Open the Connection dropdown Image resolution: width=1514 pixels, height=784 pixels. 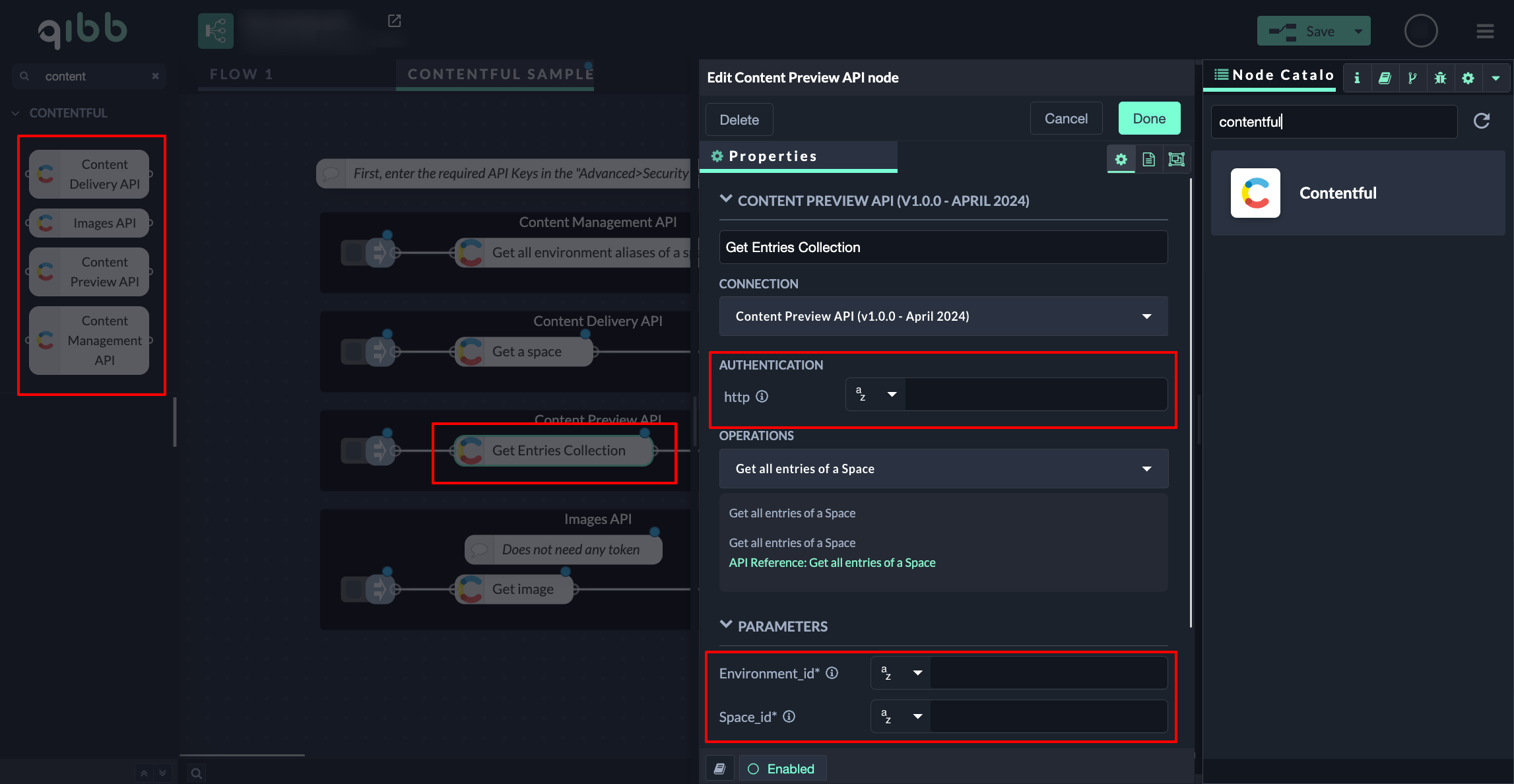click(943, 316)
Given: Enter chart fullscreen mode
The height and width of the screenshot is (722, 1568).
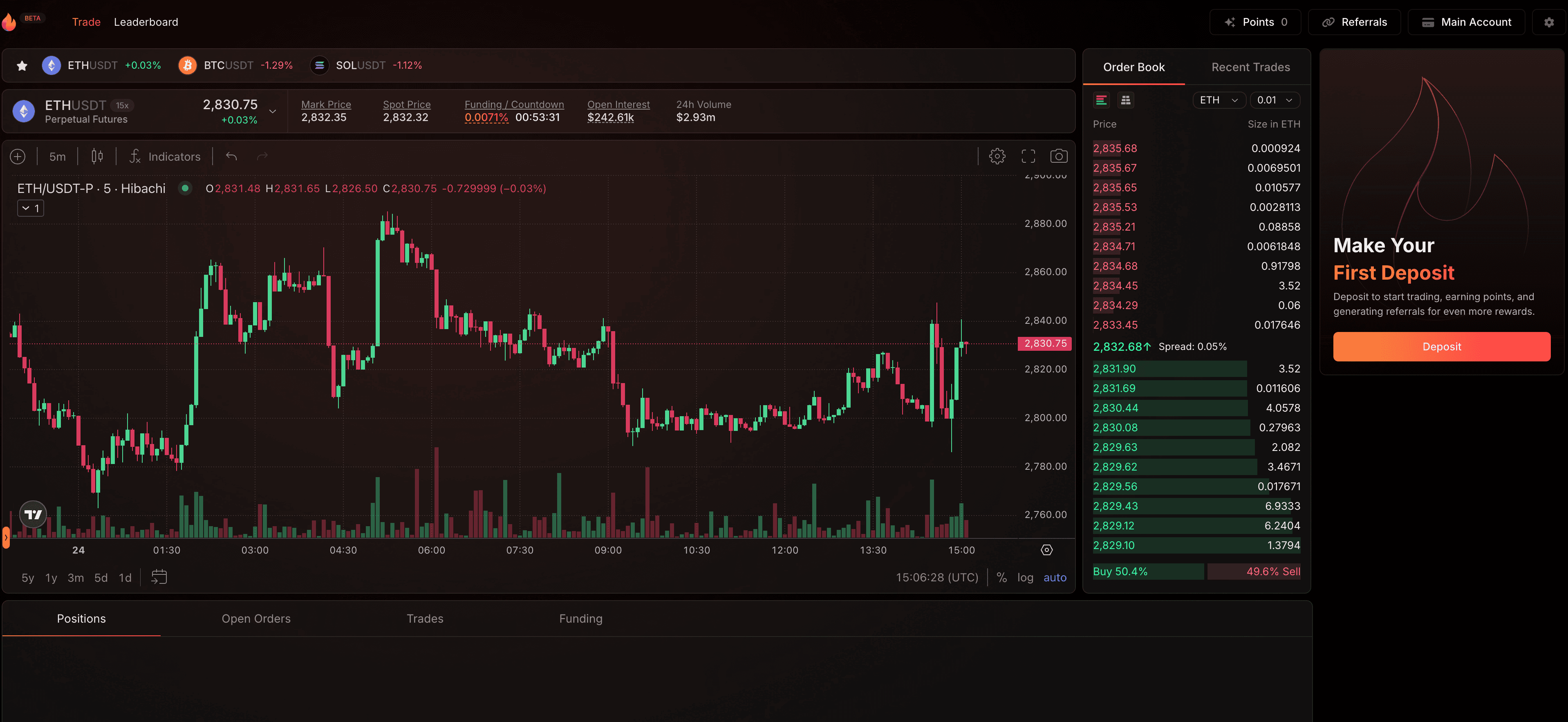Looking at the screenshot, I should pos(1028,157).
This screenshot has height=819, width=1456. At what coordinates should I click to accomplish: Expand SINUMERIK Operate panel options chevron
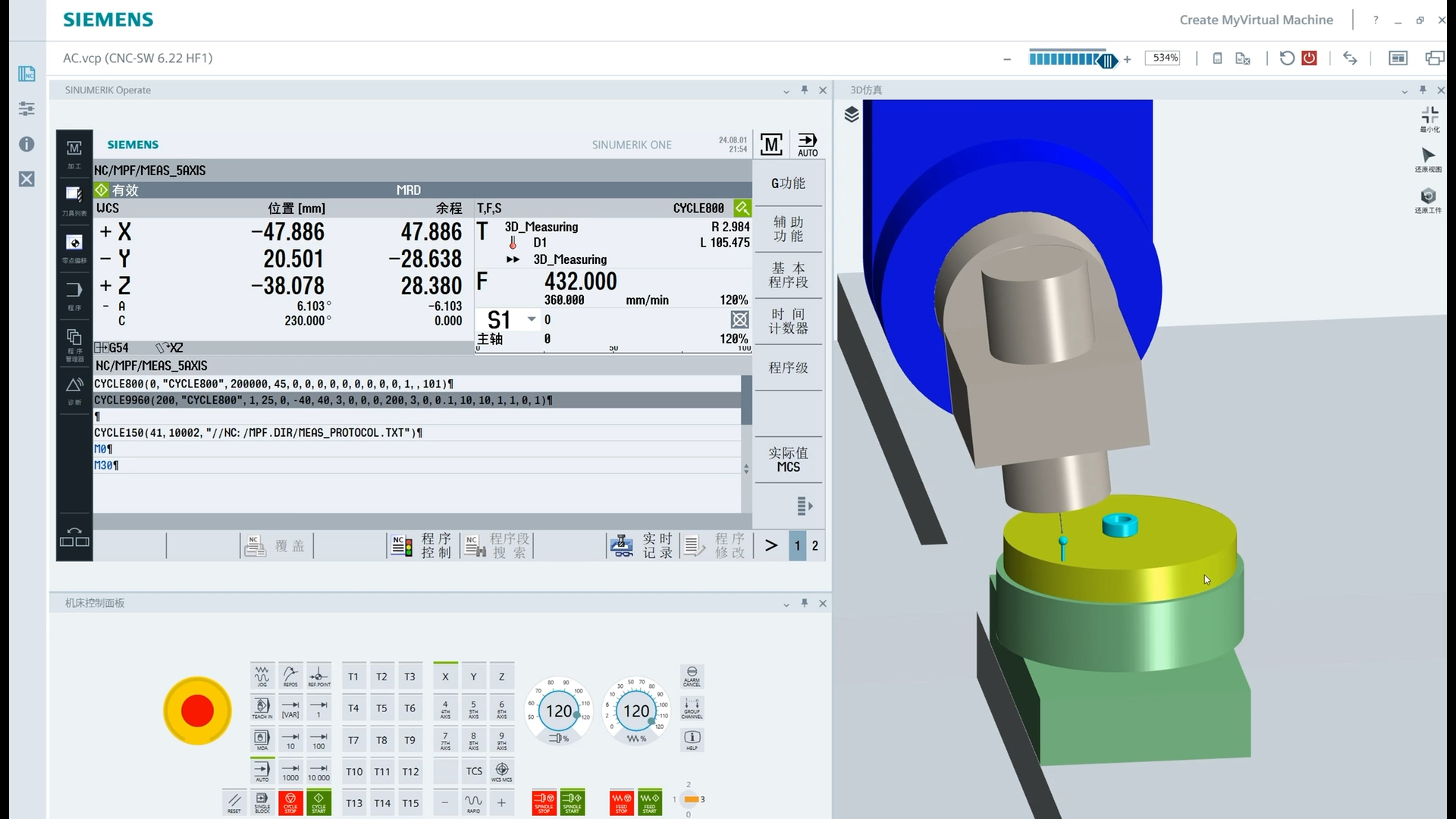[786, 91]
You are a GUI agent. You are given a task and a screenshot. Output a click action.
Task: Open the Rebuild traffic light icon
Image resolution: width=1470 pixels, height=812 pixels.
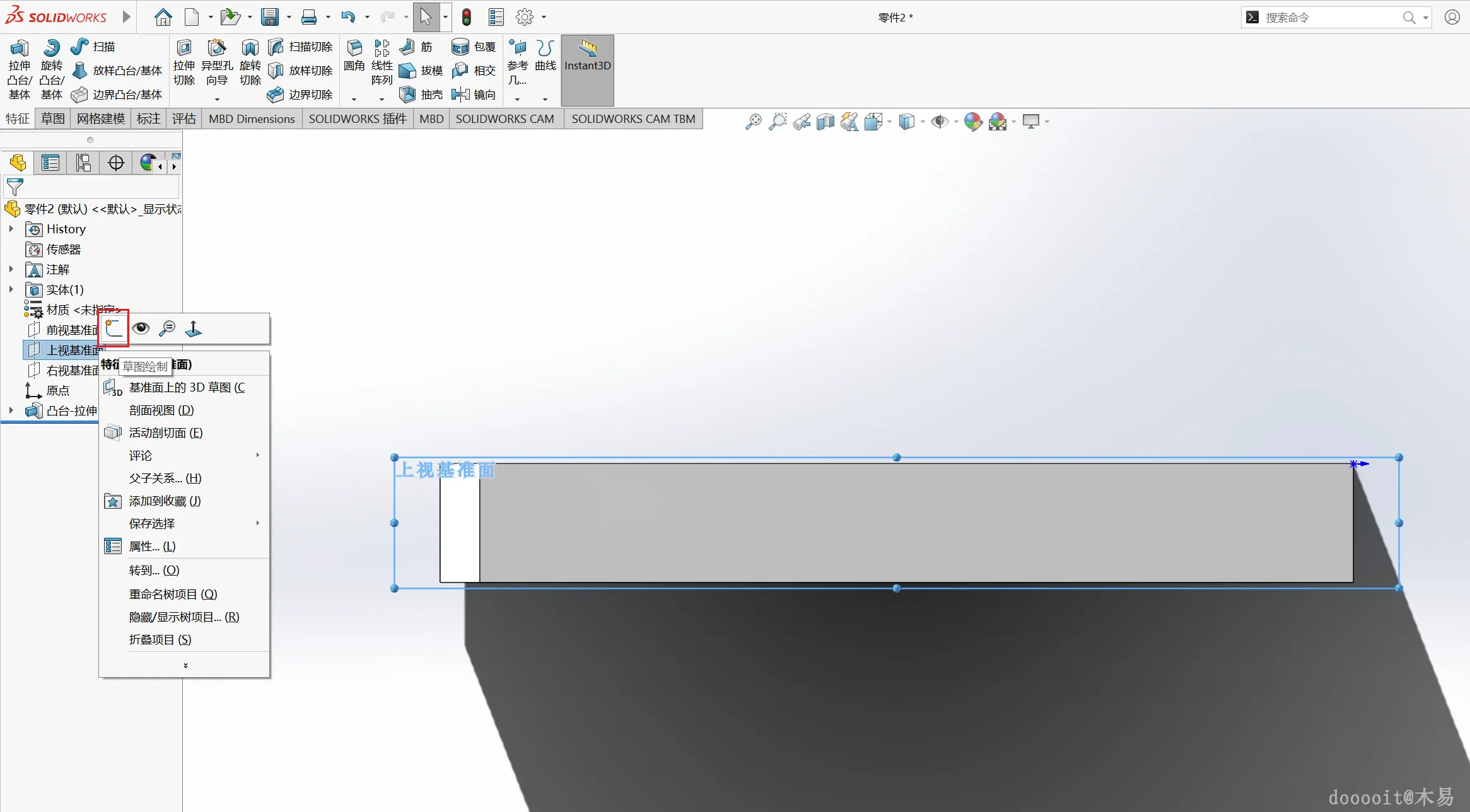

==========

• What is expected:
Where the line with "You are a GUI" appears in the entries above, begin there and restate every line to the end word for word, minus the pictures.

• Result for this exercise:
You are a GUI agent. You are given a task and a screenshot. Output a click action.
Task: Open the Rebuild traffic light icon
Image resolution: width=1470 pixels, height=812 pixels.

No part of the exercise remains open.